There is a perfect match for everything.

This is much different than shoot for vague or vain, unachievable "perfection." Perfection may not exist, but the perfect match always does.

It's only a matter of how much time, energy, and patience you are willing to invest into finding it.

Personally, I thrive off of the hunt. I am married to the process. I would rather go without, than settle for the wrong one. If I haven't found the "right one" yet it's because it is just not time. I will do my part to figure out how I could be contributing to a delay in the process, and I will remain committed to the hunt and the wait without wavering. The perfect match has never, ever, disappointed me. I am always willing to wait forever for it, and it always shows up in God's perfect timing.
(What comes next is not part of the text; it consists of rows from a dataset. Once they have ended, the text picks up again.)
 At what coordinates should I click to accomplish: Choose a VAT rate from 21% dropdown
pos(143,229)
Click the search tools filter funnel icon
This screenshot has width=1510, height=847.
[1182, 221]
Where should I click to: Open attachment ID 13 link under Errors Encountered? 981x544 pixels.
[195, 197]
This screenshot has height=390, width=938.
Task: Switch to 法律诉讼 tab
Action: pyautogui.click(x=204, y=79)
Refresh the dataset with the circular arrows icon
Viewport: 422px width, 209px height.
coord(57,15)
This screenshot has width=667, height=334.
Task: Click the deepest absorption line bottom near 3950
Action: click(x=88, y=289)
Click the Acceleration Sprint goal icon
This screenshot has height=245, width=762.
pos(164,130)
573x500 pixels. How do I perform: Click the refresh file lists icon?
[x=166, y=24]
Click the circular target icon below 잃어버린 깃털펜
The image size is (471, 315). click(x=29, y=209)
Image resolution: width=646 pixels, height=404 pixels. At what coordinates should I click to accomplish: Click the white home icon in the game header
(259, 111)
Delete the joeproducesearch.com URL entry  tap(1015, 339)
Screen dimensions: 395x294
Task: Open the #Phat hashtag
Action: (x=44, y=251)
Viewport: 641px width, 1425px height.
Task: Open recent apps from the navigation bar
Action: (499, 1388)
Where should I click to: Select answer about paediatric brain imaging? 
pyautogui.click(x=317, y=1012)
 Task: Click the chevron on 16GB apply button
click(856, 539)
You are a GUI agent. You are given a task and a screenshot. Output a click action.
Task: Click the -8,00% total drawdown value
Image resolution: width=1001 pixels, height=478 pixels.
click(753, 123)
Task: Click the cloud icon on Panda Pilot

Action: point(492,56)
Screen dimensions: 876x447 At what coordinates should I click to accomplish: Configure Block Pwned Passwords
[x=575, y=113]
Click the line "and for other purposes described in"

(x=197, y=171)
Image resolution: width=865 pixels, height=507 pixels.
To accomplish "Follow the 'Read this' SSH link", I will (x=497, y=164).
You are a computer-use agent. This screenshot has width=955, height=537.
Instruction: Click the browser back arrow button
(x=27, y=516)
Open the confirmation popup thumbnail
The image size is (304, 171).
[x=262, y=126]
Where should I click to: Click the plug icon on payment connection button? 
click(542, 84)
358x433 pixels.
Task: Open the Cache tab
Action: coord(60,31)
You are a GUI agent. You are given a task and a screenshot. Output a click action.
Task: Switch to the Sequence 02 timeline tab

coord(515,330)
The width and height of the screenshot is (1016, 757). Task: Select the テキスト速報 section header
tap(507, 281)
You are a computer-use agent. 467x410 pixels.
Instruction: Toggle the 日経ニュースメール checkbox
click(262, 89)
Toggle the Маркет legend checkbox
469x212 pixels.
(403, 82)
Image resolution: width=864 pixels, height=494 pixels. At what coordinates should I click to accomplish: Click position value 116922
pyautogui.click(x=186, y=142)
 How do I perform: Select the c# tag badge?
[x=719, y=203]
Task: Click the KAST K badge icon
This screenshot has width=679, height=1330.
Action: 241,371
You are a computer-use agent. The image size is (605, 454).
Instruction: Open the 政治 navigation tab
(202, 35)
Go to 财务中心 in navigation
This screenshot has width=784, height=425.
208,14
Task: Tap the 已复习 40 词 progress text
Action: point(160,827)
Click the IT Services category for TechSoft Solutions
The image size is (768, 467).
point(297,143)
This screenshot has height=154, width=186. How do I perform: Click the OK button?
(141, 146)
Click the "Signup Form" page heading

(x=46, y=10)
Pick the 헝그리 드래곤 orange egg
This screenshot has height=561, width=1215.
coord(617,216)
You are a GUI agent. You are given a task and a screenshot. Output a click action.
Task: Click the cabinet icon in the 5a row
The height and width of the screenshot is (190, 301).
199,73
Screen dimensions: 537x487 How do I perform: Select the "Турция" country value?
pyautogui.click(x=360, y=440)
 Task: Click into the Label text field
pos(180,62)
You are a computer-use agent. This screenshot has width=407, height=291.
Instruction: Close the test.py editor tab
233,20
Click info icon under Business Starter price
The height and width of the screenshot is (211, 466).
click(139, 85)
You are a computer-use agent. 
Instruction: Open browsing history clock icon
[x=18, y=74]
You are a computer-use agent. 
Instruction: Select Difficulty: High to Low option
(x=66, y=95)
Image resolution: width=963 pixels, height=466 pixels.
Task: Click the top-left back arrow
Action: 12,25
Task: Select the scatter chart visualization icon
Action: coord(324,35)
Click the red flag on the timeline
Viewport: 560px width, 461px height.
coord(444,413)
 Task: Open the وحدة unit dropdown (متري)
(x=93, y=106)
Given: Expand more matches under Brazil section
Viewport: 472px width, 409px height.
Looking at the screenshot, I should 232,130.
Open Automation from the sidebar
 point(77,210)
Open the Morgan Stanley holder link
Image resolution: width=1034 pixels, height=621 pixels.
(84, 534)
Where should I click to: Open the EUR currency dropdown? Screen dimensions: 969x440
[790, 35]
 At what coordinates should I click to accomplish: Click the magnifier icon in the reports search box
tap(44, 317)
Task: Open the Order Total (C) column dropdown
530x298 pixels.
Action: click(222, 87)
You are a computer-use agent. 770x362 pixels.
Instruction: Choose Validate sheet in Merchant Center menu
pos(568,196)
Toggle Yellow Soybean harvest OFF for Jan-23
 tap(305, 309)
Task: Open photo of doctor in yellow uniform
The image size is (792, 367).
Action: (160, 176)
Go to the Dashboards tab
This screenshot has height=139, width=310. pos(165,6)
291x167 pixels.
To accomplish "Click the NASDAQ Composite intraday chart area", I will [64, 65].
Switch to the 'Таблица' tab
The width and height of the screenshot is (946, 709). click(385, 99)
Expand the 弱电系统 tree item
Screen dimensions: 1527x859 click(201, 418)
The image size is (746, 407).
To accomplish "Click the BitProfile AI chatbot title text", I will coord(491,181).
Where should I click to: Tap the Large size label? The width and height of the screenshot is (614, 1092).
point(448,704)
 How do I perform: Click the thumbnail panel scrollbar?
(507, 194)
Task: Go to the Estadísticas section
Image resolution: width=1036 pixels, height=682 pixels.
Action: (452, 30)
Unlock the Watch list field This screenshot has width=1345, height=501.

To follow my treasure hunting chronicles, or for more specific updates on the Charming Tudor Project, visit the "Interior Design" page of this website. Project video updates and reels are posted primarily to Instagram @christinamarianidesign.

I pray that this short, personal origin story inspires you and provides clarity on your own path to finding your purposes. And I pray that you are able to make time to chase all of the things you are most passionate about.

Cheers to all of my fellow home remodeling addicts! May our souls experience the most rewarding satisfaction with each and every completed project we are able to add to our portfolio of accomplishments.